APRENDIENDO DE MINDFULNESS
- Daniela Capecchi

- 5 ago 2020
- 2 Min. de lectura
Actualizado: 6 ago 2020
La Meditación Mindfulness requiere entrenamiento. Haciendo una analogía es como desarrollar un músculo. Un músculo que nunca, o casi nunca hemos utilizado, por lo que está atrofiado o simplemente no se desarrollado. Es como un niño que aprende a caminar…
Israel Mañas
Universidad de Almería, España.
Cuando nos preguntan ¿cómo estás? solemos responder automáticamente y sin pensar… “bien”, “aquí”, “chevere”... La verdad es que muy pocas veces nos detenemos a analizar cómo nos sentimos realmente.
Las tareas y problemas del día a día , el trabajo, los estudios… ocupan todo nuestro tiempo. Nuestra mente no se detiene. Salta constantemente de un pensamiento a otro.

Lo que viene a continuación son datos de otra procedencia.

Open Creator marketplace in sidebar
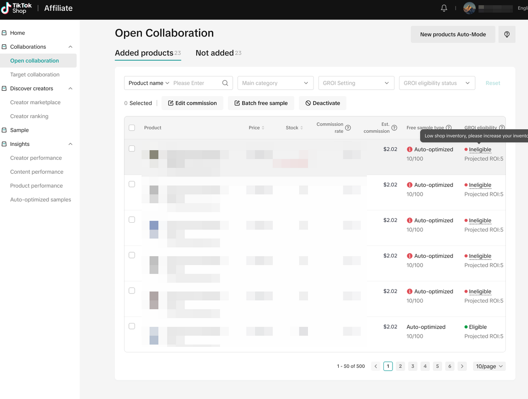The image size is (528, 399). 36,102
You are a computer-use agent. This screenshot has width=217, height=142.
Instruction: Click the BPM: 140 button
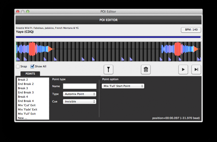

Siempre enfocada en lo que sucede en el exterior. Nunca se para a observar o a analizar lo que sucede dentro.
El Mindfulness hace exactamente eso. Calma nuestra mente para que podamos ver con claridad lo que sucede en nuestro interior, para que podamos observar y decidir lo que realmente queremos o necesitamos.
Nos ayuda a dejar de responder automáticamente a lo que nos sucede y tomar el control de nuestras vidas.
Aprender a meditar, a entrenar nuestra mente en Mindfulness lleva tiempo. La única forma lograrlo es a través de la constancia. Dedicando todos los días, 10 o 15 minutos a esta tarea. Luego poco a poco, iremos incrementando el tiempo.
La práctica de la Meditación Mindfulness comienza con la práctica de la concentración. Es decir, el primer objetivo de la práctica de Mindfulness es aprender a calmar nuestra mente, tornarla serena y tranquila. Entrenar nuestra mente a enfocarse en un solo ”objeto”, por lo general “la respiración”.
Parece sencillo, pero no lo es. En múltiples estudios científicos se ha demostrado que cuando le pedimos a una persona que se concentre en su respiración por diez minutos continuos, a los pocos segundos, ya se distrae con algún pensamiento o emoción que viene a su mente.
Con la práctica continua de Mindfulness, lograremos mantener la atención enfocada en la respiración más y más tiempo, sin distraernos. Esto en sí, ya es meditación. Es un estado meditativo que produce cambios importantes, experiencias, comprensiones súbitas o insights,
El Mindfulness ayuda a reducir el estrés, la ansiedad, la depresión y la incertidumbre que suele acompañar al cáncer. Igualmente es muy útil para reducir los síntomas físicos que generan los tratamientos médicos, tales como el dolor, el cansancio y el insomnio.